┌─ Text for analysis

As a crown province, Banat belonged directly to the Vienna court. The first governor, appointed by the Emperor, was Count Klaria Mersi Florimunda. By the imperial edict on September 12th 1718, Banat was divided into 13 districts, with the main administration in Temišvar at its head. The District of Banat included a few settlements: Idjoš, Arač, Bečej, Itebej, Elemir, Ečka and Aradac. The first chief of this district was Titus Vespanius Slucki. After the Turkish forces and Turks families had withdrawn, the land was left devastated without labour, which could till the soil and paid taxes. That’s why the Austrian court tried to settle Banat as soon as possible.
The colonization lasted from 1718 till 1724, when the town was settled mostly by Germans, but the Serbs never stopped arriving. The military frontier in Potisje was displaced. In the following years Italians, Frenchmen, Romanians arrived and then the Spanish from Barcelona and Biskia, who settled in the present “Dolja”. The town was called “New Barcelona”. But the life was difficult in this marsh area with many contagious diseases, so many of them died and still many left. The permanent dangers for the newcomers were the Turkish gangs, who drove very often into the town plundering and killing people.
In the summer of 1738 there was the great plague. The Count Mersy wanted to turn marshes into fertile soil and he began to regulate the Begej River. In the middle and down course of the river a long canal was built, to make the river traffic possible between Bečkerek and Temišvar. On the first of November 1745 Sebastian Krazeisen began to make beer in the first brewery and that meant the first start of the industrialization. In the same year the first Serb’s school was mentioned.

└─

**Questions to answer:**
a. According to the text on Banat's history, why did the Austrian court try to settle Banat as soon as possible? Answer in one to three sentences.
b. Please translate this sentence from the text on Banat's history into German: "In the middle and down course of the river a long canal was built, to make the river traffic possible between Bečkerek and Temišvar."

┌─ Listed entries

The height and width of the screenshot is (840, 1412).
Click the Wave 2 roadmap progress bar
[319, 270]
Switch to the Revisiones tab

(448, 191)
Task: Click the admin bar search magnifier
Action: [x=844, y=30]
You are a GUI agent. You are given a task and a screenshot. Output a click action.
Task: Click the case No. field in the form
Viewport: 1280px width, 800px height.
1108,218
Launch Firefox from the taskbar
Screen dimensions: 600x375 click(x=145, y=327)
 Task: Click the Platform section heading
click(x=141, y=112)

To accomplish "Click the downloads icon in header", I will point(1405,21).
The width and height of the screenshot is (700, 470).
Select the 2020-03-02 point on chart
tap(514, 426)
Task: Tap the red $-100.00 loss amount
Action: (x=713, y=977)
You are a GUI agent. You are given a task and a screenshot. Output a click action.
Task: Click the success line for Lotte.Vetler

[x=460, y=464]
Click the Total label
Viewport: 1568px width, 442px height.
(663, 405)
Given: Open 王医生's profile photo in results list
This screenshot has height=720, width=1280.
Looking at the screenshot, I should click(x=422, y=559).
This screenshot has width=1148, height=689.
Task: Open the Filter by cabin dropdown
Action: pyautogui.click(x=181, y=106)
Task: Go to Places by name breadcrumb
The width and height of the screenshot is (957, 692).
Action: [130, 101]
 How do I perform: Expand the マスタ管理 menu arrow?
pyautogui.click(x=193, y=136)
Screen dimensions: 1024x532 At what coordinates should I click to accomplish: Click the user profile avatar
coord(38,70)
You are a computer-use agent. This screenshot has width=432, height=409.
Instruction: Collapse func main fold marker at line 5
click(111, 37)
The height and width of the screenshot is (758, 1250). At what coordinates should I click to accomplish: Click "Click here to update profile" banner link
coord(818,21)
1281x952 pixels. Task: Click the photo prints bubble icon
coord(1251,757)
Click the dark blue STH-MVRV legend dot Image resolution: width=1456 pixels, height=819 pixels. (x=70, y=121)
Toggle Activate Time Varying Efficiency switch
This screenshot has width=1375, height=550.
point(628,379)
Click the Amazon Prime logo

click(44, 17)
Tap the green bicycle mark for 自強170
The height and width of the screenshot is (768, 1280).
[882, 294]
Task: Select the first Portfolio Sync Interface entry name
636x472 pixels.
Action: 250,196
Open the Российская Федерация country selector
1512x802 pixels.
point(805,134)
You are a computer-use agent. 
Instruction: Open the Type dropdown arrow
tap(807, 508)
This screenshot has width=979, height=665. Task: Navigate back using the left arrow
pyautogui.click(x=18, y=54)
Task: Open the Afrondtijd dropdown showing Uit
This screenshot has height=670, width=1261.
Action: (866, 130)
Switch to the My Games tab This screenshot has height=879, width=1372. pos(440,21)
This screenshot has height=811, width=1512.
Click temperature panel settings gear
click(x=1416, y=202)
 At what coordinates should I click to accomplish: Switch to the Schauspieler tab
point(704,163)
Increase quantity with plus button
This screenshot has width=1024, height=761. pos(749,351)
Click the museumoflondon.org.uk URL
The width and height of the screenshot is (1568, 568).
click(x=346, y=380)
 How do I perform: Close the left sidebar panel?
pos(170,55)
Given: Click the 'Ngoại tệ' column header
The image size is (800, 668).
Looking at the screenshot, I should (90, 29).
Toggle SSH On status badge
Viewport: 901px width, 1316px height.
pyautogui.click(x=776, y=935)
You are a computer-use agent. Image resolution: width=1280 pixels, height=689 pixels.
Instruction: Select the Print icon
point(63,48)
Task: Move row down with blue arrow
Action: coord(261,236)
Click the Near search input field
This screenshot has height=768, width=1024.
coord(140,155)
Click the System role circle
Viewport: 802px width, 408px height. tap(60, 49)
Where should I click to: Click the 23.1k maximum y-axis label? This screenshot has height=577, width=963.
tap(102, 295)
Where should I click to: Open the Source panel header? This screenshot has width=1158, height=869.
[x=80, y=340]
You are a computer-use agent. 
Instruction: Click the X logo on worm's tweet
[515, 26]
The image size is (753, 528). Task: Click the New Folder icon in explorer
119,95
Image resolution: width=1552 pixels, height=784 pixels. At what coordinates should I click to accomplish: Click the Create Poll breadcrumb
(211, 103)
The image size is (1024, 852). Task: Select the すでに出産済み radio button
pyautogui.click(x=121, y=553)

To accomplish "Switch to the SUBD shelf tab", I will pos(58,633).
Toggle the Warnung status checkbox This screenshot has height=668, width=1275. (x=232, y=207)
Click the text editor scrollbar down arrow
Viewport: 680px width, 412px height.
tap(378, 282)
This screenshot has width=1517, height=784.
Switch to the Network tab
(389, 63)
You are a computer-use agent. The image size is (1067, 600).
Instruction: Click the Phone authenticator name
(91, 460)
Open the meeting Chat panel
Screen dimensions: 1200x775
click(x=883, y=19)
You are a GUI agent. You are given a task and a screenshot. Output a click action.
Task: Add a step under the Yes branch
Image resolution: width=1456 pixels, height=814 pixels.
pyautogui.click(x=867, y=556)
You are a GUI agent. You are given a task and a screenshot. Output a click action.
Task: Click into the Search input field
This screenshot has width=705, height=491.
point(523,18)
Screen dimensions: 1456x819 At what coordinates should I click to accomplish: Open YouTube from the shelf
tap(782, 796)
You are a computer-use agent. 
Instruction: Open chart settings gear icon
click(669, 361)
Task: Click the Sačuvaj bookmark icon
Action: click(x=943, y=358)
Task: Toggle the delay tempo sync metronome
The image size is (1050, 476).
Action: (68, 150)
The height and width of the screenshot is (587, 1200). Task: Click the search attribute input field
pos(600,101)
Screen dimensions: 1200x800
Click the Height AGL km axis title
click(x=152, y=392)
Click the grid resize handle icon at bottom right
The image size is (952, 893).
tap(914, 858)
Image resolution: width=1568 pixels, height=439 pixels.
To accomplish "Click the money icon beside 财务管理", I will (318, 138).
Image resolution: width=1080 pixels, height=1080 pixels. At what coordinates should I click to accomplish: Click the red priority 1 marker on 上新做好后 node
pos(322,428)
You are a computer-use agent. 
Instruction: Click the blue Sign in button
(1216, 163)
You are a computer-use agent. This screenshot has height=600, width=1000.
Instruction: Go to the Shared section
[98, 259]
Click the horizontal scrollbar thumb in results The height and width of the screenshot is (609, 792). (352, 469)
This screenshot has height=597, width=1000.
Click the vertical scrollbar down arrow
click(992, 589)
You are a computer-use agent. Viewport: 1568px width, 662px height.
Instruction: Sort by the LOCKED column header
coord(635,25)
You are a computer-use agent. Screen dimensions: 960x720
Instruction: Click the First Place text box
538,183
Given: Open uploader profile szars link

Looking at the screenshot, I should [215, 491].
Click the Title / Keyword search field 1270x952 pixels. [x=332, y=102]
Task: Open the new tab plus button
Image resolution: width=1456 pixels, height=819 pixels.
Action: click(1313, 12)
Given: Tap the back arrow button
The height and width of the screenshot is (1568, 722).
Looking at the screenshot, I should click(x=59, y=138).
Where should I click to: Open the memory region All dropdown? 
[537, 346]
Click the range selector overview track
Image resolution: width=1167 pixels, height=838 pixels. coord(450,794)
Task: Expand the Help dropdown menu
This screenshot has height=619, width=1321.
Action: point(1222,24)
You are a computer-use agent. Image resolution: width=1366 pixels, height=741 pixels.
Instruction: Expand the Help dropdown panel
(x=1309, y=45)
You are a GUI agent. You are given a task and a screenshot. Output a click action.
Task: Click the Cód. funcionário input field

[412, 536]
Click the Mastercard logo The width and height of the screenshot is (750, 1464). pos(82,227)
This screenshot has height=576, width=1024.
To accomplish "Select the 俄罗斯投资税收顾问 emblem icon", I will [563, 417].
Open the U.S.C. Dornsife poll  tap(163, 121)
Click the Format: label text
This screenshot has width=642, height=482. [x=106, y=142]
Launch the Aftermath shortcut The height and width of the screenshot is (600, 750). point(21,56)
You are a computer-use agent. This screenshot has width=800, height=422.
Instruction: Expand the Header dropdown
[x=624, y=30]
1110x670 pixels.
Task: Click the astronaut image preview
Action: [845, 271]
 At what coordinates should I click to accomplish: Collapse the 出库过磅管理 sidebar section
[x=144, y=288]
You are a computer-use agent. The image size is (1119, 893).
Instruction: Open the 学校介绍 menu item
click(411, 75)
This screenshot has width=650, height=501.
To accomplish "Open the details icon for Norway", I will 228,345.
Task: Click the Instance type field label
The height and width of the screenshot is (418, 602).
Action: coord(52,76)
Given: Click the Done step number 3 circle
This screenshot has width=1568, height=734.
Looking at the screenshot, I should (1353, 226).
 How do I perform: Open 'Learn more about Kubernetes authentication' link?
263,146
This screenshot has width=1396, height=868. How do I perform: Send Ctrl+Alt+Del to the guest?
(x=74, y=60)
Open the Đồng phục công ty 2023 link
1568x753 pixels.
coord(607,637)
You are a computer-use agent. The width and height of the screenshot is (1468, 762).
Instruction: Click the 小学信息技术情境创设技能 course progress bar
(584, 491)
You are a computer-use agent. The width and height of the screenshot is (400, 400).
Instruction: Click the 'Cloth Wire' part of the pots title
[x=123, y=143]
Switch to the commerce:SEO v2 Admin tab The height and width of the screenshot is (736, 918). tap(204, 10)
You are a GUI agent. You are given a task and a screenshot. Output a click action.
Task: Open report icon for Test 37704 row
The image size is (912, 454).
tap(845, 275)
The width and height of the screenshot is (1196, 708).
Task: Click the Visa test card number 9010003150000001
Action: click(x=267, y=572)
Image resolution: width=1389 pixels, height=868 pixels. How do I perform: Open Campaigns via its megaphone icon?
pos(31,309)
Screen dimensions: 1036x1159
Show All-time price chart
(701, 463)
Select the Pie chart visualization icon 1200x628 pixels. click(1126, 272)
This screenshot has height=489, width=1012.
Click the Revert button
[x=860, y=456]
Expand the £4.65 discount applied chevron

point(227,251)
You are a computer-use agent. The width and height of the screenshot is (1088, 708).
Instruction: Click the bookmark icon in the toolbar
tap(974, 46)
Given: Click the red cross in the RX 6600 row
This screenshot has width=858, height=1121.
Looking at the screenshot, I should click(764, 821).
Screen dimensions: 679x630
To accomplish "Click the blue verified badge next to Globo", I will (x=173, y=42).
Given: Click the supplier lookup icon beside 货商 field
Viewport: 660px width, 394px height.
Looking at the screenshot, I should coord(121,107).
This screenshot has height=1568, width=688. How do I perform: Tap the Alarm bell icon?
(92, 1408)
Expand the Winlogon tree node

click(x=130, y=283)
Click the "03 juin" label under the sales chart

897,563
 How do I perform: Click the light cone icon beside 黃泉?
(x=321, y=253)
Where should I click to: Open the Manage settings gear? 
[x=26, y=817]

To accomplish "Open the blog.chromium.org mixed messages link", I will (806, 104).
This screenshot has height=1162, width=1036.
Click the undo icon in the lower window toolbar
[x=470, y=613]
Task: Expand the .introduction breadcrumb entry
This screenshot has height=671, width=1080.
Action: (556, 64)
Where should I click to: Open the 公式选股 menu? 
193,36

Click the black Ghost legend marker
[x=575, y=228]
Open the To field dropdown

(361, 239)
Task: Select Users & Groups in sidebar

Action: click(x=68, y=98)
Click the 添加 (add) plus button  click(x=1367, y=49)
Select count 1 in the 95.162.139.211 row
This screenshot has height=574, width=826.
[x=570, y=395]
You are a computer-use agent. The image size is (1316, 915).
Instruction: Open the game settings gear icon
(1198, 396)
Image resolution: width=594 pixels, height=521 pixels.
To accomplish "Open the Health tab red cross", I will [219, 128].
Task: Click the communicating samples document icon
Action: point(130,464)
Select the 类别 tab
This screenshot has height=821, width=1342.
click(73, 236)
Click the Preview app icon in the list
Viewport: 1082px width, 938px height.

└─

**Responses for each task:**
a. After the Turkish forces and Turkish families withdrew, the land was left devastated. It had no labor to till the soil and pay taxes, so the Austrian court tried to settle Banat as soon as possible.

b. Im mittleren und unteren Lauf des Flusses wurde ein langer Kanal gebaut, um den Flussverkehr zwischen Bečkerek und Temišvar zu ermöglichen.